Logistics Marketplace | Ranking Optimization
Enhanced fairness and efficiency through an ML-driven ranking solution.
Problem
A leading logistics marketplace relied on a rule-based heuristic to rank moving service providers.
The formula had grown complex and opaque, often suppressing high-quality providers and depressing click-through rates.
The open mandate was to apply ML/AI to lift CTR and deliver a revenue uplift target of 5%.
Approach
We analyzed 10 years of activity and selected 4 post-pandemic years to reflect current behavior.
Provider operations data and customer feedback were unified from three sources into a single training dataset.
Two complementary ranking families were pursued in parallel: a deep-learning model and a gradient-boosting ranking model.
With the client in the loop, we iterated more than seven versions of each and benchmarked them against the heuristic baseline.
Solution
- Production-ready ranking service exposing a consistent API for search results.

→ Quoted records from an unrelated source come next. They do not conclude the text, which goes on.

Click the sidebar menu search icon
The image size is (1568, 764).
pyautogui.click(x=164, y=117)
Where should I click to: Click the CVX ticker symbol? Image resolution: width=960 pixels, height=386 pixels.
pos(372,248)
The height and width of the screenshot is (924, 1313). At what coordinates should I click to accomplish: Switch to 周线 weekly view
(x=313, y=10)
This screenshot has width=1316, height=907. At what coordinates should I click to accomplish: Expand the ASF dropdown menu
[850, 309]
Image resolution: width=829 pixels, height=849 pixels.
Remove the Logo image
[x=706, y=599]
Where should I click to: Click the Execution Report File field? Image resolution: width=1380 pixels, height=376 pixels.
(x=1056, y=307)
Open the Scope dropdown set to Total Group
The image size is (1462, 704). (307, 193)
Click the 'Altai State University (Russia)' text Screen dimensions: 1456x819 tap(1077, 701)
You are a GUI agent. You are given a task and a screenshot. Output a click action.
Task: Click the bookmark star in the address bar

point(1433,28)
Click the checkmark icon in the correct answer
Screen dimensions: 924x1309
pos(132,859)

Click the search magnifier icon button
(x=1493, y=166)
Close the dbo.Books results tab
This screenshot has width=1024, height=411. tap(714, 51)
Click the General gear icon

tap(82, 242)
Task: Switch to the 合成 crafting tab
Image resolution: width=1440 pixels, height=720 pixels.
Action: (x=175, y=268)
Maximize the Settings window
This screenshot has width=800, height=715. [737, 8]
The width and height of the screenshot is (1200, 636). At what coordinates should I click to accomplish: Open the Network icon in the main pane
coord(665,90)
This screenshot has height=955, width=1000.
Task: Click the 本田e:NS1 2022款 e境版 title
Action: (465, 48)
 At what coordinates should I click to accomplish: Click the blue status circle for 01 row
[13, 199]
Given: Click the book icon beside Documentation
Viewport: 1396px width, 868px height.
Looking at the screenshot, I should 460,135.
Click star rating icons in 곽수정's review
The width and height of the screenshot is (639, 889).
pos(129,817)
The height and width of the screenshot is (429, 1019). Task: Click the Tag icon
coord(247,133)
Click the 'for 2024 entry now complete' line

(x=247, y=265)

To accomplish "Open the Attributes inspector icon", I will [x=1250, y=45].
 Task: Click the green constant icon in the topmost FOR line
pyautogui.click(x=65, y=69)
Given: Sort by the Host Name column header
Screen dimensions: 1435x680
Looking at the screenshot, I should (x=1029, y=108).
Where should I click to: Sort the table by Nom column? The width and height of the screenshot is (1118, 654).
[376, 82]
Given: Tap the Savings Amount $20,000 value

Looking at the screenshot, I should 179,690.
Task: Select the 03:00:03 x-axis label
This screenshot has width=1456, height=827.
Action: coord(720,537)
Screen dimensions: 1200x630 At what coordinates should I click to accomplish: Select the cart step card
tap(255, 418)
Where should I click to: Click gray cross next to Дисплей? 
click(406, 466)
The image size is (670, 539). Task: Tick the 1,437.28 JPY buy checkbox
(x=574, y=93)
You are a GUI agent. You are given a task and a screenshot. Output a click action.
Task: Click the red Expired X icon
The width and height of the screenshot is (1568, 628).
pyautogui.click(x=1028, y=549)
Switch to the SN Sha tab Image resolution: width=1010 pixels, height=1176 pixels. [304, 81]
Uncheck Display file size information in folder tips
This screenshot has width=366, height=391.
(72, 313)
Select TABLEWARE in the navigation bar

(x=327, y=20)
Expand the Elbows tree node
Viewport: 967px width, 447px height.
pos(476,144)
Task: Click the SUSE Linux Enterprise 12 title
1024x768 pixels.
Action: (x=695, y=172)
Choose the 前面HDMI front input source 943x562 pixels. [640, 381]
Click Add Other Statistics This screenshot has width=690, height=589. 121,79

- Feature management via a managed feature store and a cloud data warehouse to keep offline/online parity.
- Containerized model serving with workflow orchestration for training, evaluation, and rollout.
- Continuous evaluation pipeline with A/B testing hooks and automated regression checks.
- Centralized logging, metrics, and alerting for reliability and rapid troubleshooting.
Impact
- Higher CTR versus the heuristic baseline in controlled online tests.
- Revenue uplift trending toward the 5% target, driven by better provider–customer matches.
- Improved marketplace fairness by ensuring consistently high-performing providers ranked prominently,
while also giving new service providers a fair opportunity to gain visibility and customer trust.
- The success of this engagement led to additional projects, including ML models to
predict the number of workers and job hours required based on job details,
further improving operational efficiency and planning.